As I said, the first 45 minutes of the film have nothing horrific at all in it. In fact it sets up the story as college freshman, Justine (Lorenza Izzo) decides to join a political/social activist group headed by hunky upperclassman, Alejandro (Ariel Levy). Filled with unlikeable other puff piece activists, the group decides to head to Peru in order to protest and stop the decimation of the Peruvian forest by greedy capitalists. Right from the beginning Justine is put off by Alejandro’s rough demeanor, but is totally infatuated with the hunky, yet passionate leader. She starts to see things a bit differently as a botched protest reveals some darker sides to the man’s psyche. Disillusioned, with the expedition, but still returning victorious, Justine and the rest of the crew head on back to the states, only to have the plane go down in the forest.

Surviving the crash is just the start of the terror, as the surviving members of the party are immediately captured by a group of the natives (strangely the same natives that are being run out of the forest by the Peruvian companies that they came to protest). When they wake up back at the village, things go from bad to worse, to REALLY not the greatest day in the world. The village they are captured by are not JUST ticked off about their forest at risk. It seems that they are those old fashioned head hunting, cannibalistic types and decide that the group is prime ripe for dinner. One by one the group is tortured and diced apart alive, made into food for the crazed villagers and their despotic matriarch leader (who looks CREEPY as anything you’ve ever seen. Desperate to get out, the college students try plan after plan, only to fail each time and end up in the big village oven after being torn apart. Alejandro has gone from being a bit of a jerk to just plain evil, as he sabotages every plan they embark upon, being that he has a deadly secret of his own that he is holding out hope for. The closer the movie comes to ending, the less and less students are left alive, leaving Justine with the only hope the ragged survivors have left.

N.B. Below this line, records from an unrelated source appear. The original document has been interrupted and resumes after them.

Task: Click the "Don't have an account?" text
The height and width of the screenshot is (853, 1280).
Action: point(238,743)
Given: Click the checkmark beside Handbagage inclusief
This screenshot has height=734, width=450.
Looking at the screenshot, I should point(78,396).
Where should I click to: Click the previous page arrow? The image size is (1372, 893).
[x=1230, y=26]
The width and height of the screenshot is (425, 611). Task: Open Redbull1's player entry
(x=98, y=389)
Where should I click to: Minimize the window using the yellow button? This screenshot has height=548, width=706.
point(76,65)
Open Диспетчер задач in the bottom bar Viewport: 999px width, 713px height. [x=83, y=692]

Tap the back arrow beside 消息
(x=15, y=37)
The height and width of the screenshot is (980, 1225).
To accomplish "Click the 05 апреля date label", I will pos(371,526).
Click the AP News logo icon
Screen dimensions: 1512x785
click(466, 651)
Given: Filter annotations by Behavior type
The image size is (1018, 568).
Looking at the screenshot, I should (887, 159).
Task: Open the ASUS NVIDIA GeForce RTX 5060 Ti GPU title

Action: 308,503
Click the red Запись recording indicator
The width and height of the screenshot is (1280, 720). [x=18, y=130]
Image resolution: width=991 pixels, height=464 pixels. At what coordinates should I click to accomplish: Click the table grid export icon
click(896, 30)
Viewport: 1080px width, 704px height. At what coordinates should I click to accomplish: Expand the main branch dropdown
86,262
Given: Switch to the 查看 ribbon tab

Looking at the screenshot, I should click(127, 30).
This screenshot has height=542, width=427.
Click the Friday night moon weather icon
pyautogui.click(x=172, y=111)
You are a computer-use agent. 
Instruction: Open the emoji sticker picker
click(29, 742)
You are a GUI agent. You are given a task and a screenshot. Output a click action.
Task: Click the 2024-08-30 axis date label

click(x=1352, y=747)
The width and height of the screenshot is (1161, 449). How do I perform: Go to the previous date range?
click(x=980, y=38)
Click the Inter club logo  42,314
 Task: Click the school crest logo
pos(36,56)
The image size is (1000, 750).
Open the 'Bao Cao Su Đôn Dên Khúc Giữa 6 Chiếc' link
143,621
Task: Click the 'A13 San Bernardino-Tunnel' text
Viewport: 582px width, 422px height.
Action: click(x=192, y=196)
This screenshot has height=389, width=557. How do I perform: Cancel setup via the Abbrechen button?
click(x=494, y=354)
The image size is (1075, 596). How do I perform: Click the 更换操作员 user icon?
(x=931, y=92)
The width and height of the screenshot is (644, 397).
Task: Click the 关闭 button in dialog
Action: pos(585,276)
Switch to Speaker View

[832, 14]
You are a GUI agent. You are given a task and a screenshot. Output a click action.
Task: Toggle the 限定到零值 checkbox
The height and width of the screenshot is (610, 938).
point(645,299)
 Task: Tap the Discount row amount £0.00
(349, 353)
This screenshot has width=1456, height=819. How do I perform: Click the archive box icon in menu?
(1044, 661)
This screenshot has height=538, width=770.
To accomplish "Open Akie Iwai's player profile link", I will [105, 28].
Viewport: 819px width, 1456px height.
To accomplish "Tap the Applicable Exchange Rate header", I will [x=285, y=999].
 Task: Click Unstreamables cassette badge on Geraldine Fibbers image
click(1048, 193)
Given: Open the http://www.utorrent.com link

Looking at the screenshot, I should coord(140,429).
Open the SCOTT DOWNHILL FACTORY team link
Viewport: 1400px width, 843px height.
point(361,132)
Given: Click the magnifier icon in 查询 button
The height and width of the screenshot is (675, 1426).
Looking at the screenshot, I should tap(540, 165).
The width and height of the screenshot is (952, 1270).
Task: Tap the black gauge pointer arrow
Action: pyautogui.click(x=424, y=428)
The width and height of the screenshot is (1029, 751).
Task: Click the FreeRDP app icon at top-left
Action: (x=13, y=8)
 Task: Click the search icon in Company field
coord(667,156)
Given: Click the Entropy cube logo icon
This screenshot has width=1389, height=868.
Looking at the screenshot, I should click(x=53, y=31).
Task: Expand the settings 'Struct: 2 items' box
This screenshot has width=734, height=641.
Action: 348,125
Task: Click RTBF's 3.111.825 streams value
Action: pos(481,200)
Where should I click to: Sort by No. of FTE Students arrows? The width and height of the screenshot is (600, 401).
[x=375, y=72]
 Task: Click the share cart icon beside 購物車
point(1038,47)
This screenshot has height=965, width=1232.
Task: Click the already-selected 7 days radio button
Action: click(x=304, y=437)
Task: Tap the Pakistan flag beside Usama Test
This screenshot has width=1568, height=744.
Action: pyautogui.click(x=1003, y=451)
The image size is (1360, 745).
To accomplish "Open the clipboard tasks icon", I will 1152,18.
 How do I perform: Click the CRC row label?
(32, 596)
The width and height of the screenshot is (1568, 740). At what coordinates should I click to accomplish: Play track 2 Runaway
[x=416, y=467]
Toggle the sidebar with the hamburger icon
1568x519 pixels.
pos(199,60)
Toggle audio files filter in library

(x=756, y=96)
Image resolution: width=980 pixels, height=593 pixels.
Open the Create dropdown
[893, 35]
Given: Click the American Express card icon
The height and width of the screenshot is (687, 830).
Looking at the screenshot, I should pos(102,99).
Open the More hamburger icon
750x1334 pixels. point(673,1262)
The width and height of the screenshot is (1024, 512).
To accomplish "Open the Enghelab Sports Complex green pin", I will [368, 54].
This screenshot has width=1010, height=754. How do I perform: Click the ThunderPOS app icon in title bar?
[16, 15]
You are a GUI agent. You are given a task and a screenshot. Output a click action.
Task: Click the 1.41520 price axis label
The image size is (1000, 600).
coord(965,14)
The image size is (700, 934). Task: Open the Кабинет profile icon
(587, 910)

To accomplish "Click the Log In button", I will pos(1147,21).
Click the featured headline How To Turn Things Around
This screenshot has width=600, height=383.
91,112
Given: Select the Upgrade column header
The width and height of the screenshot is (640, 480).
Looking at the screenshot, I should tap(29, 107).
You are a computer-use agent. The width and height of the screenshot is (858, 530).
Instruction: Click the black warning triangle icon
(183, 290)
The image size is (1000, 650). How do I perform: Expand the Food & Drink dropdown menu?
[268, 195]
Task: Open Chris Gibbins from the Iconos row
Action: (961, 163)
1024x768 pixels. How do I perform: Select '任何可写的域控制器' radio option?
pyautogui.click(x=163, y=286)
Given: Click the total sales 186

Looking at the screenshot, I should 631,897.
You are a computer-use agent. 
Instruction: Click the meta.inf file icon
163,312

[img]http://www.hometheatershack.com/gallery/file.php?n=62225[/img]While “The Green Inferno” has been described as an INSANELY bloody film, it really is not. Except for the opening kill, the rest of the film isn’t filled with much more gore than your average “Walking Dead” episode. That’s not to say that the movie isn’t disturbing, as it’s less about the amount of gore shown, but rather HOW it’s shown. I mean, is it disturbing to see a zombie’s brains being blown out, or one of your main characters LITERALLY being dismembered on an alter while he’s kicking and screaming? Roth goes all out here, trying to mimic the horror disgust we felt in the 70’s with those brutal and gritty cannibal films. Sadly the tension and grittiness is not up to those standards and the film feels like little more than a gore hounds happy dream of watching people get sliced and diced the whole time. The first 45 minutes feel a bit out of place, since the premise for the student’s arrival in Peru is set up rather heavily, and then abandoned within minutes of arriving as the storyline veers into the cannibal main story. 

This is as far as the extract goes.